Rising unemployment was blamed for at least one quarter of the rise in suicides in the U.S. since the beginning of the Great Recession. Greece, Spain, Britain and other countries with similar rises in unemployment have also produced a similar increase in their suicide rates.
Before this report was released, The American Journal of Health reported that the largest increase of suicides occurred during the Great Depression. Obviously money woes – or more accurately, how you deal with money issues – can have a disastrous effect on your health and your life.
This problem seems to be predominately in affluent cultures. Luxuries are considered necessities. Where abundance is available, it comes to be expected and missed more sorely if it becomes scarce or disappears.

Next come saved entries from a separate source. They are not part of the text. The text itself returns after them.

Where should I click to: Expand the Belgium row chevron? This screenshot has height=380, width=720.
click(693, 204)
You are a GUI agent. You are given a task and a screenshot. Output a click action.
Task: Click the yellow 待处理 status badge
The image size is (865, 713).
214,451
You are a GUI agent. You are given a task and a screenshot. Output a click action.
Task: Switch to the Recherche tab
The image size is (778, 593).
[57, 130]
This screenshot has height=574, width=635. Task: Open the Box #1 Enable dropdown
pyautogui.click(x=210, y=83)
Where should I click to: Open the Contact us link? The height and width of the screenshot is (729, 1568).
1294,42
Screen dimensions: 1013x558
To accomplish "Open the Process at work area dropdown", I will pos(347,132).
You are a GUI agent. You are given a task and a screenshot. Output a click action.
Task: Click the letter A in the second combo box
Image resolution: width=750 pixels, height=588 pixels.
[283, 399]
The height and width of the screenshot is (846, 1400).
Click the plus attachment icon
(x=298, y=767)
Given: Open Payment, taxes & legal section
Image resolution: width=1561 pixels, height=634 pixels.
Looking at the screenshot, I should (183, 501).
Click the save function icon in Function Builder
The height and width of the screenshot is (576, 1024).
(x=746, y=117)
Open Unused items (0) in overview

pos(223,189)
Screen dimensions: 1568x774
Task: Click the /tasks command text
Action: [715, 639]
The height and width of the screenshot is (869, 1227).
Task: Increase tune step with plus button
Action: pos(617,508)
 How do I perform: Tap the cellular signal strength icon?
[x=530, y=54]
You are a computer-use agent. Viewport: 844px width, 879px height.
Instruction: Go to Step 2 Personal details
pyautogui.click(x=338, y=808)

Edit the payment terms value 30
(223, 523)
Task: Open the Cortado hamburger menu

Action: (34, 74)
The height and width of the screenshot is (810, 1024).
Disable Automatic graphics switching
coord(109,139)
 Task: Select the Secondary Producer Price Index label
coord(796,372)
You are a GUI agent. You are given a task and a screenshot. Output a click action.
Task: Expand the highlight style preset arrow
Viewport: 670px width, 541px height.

Helen Steiner Rice, a well-known poet, married Franklin Rice in 1929. Franklin, a wealthy man, was so confident that the nation’s problems were short-term and would recover from the economic downturn that he invested even more heavily in the stock market. Shortly after losing his fortune due to that unfortunate decision, Helen discovered that he had killed himself, leaving her this note:
“Darling, the only thing I’m sorry about is that I never could give you all the things I meant to. I hope you believe that I really wanted to give them to you, and I could have given them to you before everything went….Keep the picture of me in my uniform and think of me once in a while…You’ll get along fine, I know. You’ll always go on. I only knew one world. I just can’t go down and become a bum–I have to go out with the band playing.”
Of course, what Franklin did caused Helen much more pain than the loss of any material things. She not only no longer had her husband by her side, but after the estate was auctioned off to pay creditors, she had to go back to work. A strong Christian woman, Helen never remarried, but recovered from her loss by seeking God’s direction in her life.
As a missionary, I am privileged to have friends around the world who are extremely happy without any possessions to speak of. Some of them have never known the kind of luxuries that many in the developed western world have become accustomed to. Often they don’t have enough to eat, but that doesn’t stop them from loving God and others. It is not that they are unaware of their lack. It’s just that their perspective is on the eternal, not the temporal. Just like Jesus, doing the will of God is their food. Even though there may be instances of suicides in these places, I am unaware of any. My friends are too busy being productive in God’s work to worry about what they don’t have.
Helen Steiner Rice says,
“Our greatest comfort is to know that ‘the same God who helped us before is ready and willing to help us once more.” All God asks of us is that we believe, and we must believe enough and have enough faith in Him that we will refuse to let anything shut Him out of our lives.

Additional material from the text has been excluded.